- Born: maybe 1630 or before
- Died: after 1659
- Writing career
- Subject: Protest

= Susanna Parr =

Susanna Parr (fl. 1650–1659) was a religious writer in Exeter, Devon, England. She protested when her former minister tried to pressurise her after she attended another church. Her former minister said she was excommunicated and this was all documented in six pamphlets by Parr.

==Life==
Parr's birth date, birthplace and birth name are unknown. One estimate is that was born in 1630 or before, as it is known that she married a Mr Parr and she had one child. She attended church services in Exeter Cathedral in 1650. This was an independent group that was not associated with the cathedral's hierarchy. The group employed its own minister, Lewis Stucley, in 1650 after it was decided that he would be better than Mr Hanmer. The church and her attendance proceeded for the next four years but in 1654 Parr became discontented. She decided that this group were not the "true church" and she decided to attend Presbyterian services organised by another minister Thomas Ford.

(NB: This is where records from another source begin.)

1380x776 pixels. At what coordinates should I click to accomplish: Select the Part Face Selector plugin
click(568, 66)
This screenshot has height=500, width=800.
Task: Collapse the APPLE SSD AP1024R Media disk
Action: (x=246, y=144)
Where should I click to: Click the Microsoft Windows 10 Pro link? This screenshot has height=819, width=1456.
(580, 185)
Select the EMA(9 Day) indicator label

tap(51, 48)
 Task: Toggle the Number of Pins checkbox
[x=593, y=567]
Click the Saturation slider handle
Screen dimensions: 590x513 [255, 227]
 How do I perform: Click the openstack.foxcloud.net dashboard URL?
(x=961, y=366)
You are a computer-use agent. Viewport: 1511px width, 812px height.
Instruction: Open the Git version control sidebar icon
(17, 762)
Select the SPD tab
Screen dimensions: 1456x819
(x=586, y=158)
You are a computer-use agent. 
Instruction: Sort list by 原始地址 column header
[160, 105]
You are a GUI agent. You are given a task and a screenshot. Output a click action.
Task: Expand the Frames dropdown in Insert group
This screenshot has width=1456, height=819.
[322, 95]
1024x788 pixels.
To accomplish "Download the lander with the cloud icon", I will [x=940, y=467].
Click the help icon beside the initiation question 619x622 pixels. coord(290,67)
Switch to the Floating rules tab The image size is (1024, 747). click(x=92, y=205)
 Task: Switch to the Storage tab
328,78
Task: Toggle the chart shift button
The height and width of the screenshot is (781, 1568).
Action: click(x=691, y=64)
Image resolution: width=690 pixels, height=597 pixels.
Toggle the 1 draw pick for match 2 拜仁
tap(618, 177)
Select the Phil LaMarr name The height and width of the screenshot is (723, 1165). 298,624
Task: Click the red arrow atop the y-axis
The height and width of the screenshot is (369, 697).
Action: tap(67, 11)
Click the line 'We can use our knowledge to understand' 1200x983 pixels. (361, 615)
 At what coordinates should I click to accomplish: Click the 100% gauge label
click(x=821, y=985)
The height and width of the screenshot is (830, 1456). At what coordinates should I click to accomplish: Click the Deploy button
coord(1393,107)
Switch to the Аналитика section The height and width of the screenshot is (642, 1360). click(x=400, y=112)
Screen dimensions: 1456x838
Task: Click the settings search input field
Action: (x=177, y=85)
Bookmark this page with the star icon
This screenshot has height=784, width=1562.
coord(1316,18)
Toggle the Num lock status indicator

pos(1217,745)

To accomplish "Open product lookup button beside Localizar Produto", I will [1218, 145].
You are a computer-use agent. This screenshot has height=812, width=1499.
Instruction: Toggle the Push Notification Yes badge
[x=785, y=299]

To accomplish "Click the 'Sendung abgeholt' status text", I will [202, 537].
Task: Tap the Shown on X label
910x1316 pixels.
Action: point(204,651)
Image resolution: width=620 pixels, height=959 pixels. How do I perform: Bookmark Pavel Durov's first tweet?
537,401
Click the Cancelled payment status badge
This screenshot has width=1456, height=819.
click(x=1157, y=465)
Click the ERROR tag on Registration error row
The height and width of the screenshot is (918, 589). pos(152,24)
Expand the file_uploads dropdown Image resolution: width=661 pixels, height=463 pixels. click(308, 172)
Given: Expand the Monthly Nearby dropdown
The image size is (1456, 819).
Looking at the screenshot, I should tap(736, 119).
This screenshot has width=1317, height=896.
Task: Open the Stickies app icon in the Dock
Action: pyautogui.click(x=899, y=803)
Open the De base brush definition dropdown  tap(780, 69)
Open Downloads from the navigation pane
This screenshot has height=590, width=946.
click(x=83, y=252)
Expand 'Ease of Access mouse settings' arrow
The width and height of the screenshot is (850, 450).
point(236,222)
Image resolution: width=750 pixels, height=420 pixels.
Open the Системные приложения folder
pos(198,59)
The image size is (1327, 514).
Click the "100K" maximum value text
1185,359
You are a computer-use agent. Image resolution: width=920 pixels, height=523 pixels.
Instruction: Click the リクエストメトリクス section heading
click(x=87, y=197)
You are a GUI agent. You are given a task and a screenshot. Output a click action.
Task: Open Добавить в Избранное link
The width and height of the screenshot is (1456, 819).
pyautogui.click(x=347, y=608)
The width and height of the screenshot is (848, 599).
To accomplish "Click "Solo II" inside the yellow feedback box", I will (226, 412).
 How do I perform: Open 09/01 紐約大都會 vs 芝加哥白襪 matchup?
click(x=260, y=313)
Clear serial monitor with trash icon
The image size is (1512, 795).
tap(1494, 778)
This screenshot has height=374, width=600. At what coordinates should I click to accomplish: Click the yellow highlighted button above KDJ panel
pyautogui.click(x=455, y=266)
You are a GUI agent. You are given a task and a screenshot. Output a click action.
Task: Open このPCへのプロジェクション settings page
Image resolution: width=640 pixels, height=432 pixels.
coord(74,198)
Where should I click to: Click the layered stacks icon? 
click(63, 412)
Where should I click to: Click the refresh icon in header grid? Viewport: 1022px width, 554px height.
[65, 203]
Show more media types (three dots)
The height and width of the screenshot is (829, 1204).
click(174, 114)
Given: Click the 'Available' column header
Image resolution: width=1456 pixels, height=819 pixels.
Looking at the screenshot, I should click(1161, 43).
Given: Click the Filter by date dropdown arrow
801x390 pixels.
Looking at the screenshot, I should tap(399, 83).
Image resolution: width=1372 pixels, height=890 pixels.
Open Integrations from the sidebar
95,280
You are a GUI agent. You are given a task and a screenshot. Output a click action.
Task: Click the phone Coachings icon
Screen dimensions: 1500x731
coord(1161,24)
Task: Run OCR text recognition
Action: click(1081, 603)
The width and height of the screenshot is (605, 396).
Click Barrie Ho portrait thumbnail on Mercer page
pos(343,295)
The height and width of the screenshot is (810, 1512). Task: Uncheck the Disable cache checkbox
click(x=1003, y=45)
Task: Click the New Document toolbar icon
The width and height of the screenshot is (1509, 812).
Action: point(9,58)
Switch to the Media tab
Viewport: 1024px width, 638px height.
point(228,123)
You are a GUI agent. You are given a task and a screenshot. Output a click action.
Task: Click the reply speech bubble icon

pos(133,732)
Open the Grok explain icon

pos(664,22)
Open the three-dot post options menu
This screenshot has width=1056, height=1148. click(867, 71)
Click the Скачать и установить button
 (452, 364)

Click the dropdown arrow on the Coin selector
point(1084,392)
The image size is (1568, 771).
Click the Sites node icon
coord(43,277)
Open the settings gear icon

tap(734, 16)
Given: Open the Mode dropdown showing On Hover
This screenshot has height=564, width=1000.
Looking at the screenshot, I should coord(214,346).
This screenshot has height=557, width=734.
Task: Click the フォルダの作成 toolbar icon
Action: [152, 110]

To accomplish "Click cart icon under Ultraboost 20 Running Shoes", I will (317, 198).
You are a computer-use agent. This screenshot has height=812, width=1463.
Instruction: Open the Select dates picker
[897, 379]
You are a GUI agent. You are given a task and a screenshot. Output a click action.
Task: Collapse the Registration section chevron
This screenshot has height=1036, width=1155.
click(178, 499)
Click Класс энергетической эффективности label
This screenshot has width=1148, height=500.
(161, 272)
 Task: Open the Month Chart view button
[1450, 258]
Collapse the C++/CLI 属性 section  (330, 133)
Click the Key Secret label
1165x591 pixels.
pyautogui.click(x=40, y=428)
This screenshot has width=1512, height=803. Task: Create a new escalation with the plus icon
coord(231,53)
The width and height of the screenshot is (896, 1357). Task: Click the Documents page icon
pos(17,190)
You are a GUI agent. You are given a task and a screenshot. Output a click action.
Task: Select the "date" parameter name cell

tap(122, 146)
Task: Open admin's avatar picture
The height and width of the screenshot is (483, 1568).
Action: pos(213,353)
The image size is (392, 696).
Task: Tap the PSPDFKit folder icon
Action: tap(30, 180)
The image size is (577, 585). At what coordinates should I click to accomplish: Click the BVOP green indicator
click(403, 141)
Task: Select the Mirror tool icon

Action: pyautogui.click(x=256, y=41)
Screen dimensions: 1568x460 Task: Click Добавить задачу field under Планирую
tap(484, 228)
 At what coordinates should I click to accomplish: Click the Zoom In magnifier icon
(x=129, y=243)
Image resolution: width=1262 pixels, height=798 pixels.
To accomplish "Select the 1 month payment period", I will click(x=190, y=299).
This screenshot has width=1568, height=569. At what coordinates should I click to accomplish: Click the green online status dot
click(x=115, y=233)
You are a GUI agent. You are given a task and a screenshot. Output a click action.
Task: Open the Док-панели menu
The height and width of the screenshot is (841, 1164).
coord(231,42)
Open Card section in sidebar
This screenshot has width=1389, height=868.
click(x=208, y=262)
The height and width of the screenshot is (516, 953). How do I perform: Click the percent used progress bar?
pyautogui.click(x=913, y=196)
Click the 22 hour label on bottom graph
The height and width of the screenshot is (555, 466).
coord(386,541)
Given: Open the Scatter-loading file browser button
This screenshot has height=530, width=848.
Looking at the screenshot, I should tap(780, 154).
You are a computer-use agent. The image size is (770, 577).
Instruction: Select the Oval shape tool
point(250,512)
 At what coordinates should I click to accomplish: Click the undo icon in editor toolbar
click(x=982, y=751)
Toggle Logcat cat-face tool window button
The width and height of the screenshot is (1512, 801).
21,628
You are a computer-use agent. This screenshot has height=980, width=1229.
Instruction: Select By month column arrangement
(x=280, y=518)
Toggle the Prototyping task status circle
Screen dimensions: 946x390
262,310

Lewis Stucley became concerned and he sent people to ask Parr if she would return to his church. She would not, and Stucley accused her of "contention" and he held public meetings to highlight her behaviour.

In 1657 her non attendance at her former church was highlighted again by the case of Mary Allein. Allein was a member of Stucley's church and she objected when a petition was circulated at the church. The petition concerned an objection to Oliver Cromwell and Allein's objection was not about the detail of the petition, but she felt that a petition concerning secular affairs should not be circulated during a religious meeting. Allein and her husband decided to leave Stucley's church. Stucley and the church decided to threaten to excommunicate Allein and they added Parr's name into their action. They were asked to answer these charges.

Allein's husband, Toby, non attendance was not raised, so it was Parr and Allein who wrote a reply to the congregation. Stucley refused to read the reply and moved to proclaim their excommunication. Parr's reply was theological and rational and it ran to 114 pages. Toby Allein also published a defence and Stucley also published a reply.

Parr's life after this is not known.